SKY CAPTAIN AND THE WORLD OF TOMORROW (2004)
"Look out, Joe! It's a--"
"Yes, Polly, I see it! It's a review!"
HAMSTER RATING:
DIRECTOR/WRITER: Computer nerd extraordinaire Kerry Conran. Born and raised in Flint,
Michigan, hometown of liberal documentarian Michael Moore.
STARRING: Jude Law (Artificial Intelligence: A.I., Enemy at the Gates) stars as
Joe Sullivan, the indomitable Sky Captain. Gwyneth Paltrow (View from the Top, Shallow
Hal) is Joe’s snippy reporter ex Polly Perkins. Giovanni Ribisi (Gone in Sixty
Second, Saving Private Ryan) is tech-head Dex Dearborn, Joe’s mechanic/best buddy.
Angelina Jolie (Tomb Raider, Gone in Sixty Seconds) plays one-eyed Captain
Frankie Cook, one of Joe’s former lady friends who has a knack for saving his seat.
SYNOPSIS: It’s the 1939 of the comic books. Giant robots begin attacking cities around
the globe, including New York. Reporter Polly Perkins sets out to figure out why. She
reluctantly teams up with her ex-boyfriend, hot-shot pilot Joe “Sky Captain” Sullivan, who is
fighting to stop them. When they eventually uncover a sinister plot to destroy the world,
it’s up to them, surprise!, to stop it.
PRESENTATION NOTE: Only the actors and a few personal props are real. Everything else is
computer generated. George Lucas, eat your heart out.
REVIEW: So what do Quentin Tarantino, George Lucas, and Kerry Conran have in common?

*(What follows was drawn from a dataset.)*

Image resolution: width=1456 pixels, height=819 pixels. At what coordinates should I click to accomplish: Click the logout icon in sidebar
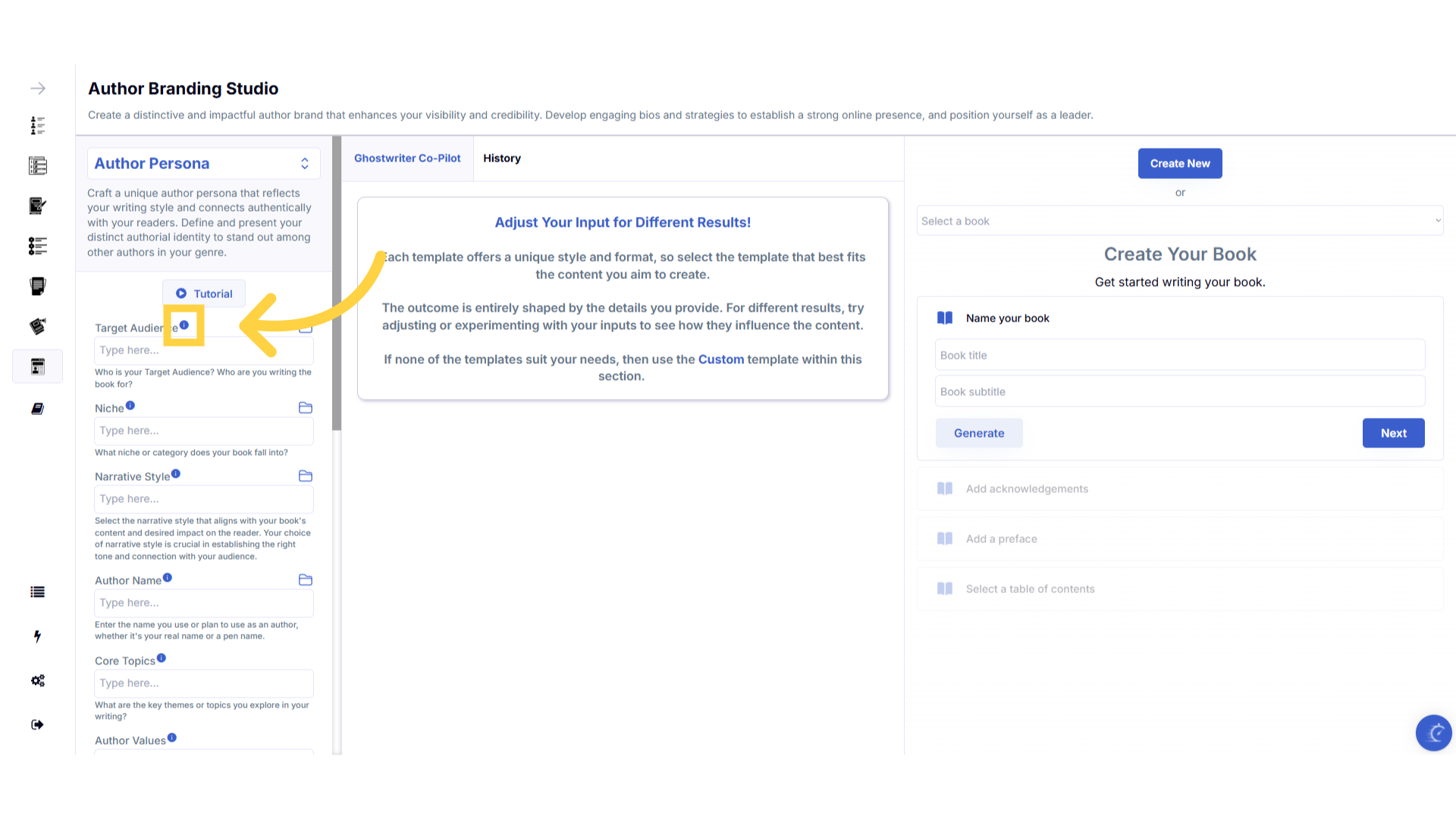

Answer: all have made ridiculous sums of money by stealing styles (and plots) from animated
sources and old movies.
Quentin Tarantino’s Reservoir Dogs and Pulp Fiction display material
straight out of comic books and films of his ’70s childhood, and his latest dialogue-and-gore
heavy Kill Bill Volumes 1 and 2 are Americanized retoolings of Hong Kong kung fu
films and NC-17 Japanese animation. George Lucas based Star Wars on World War II movies
of the ’50s and ’60s, as well as 1930s Flash Gordon serials and comic books. Mr.
Conran pushes the “acceptable material to rip off” date back even further with Sky
Captain, a heavily filtered, near-sepia-toned foray into the world of Interwar superhero
comics and film shorts.
The results? Mixed.
Who is Captain Sky? What is his mission? What party is concerned? Stay tuned for next week's exciting conclusion (I have no idea who this is)!
There’s no argument that Sky Captain’s presentation is unbelievable.
Everything but the actors is computer generated, and Conran’s attention to detail makes him
worthy of his ultrageek status. Nothing is neglected, from the facades of buildings, to 1930s
period automobiles, to dunes of wind-blown snow. Kerry knows his stuff – he wanted his movie
to look and feel like an overblown, Golden Age RKO production, and it does: the colors, the
lighting, the music, it’s all right on the nose. Even the giant robots, with their oversized
rivets and beaded radio antennae, are perfectly aligned with the aesthetics of the period.
Unfortunately, Kerry’s story and screenplay aren’t equally meticulously rendered.
They’re peripheral and shallow at best, awkward and distracting at worst, and display very
little originality. As awesome as the giant robots look, there’s no denying that Conran
yanked them from a well-known 1930s Superman short and thrust them, completely unaltered, into
his world. Captain’s plot, then, isn’t so much a story to be told, as it is a tangled
web of devices simply meant to pit Kerry’s archetypical Sky Captain against neat-o mechanical
men and giant monsters from someone else’s imagination. Imitation may be the highest form of
flattery, but it makes for a dull movie-going experience for the viewer who is familiar, and a
fan of, the original sources.
This doesn’t mean Kerry’s writing is bad, however. Some of the dialogue misses the
mark but is, in this reviewer’s opinion, significantly superior to both George Lucas’s angsty
whining in Star Wars Episode II: Attack of the Clones, and Tarantino’s incessant,
underdeveloped introspection in Kill Bill and Pulp Fiction. Captain’s
script just behaves like many other sci-fi/action scripts: it serves to connect explosions and
keeps unlucky female dates from walking out, but no more.
Fans of the genre may not care about such things. The general moviegoer, however,
will no doubt leave the theater feeling like a diner who’s missed the main course. Sky
Captain is served up with lots of delicious sauce and seasoning, but ends up as little
more than a bowl of gravy. Very satisfying gravy, but gravy nonetheless.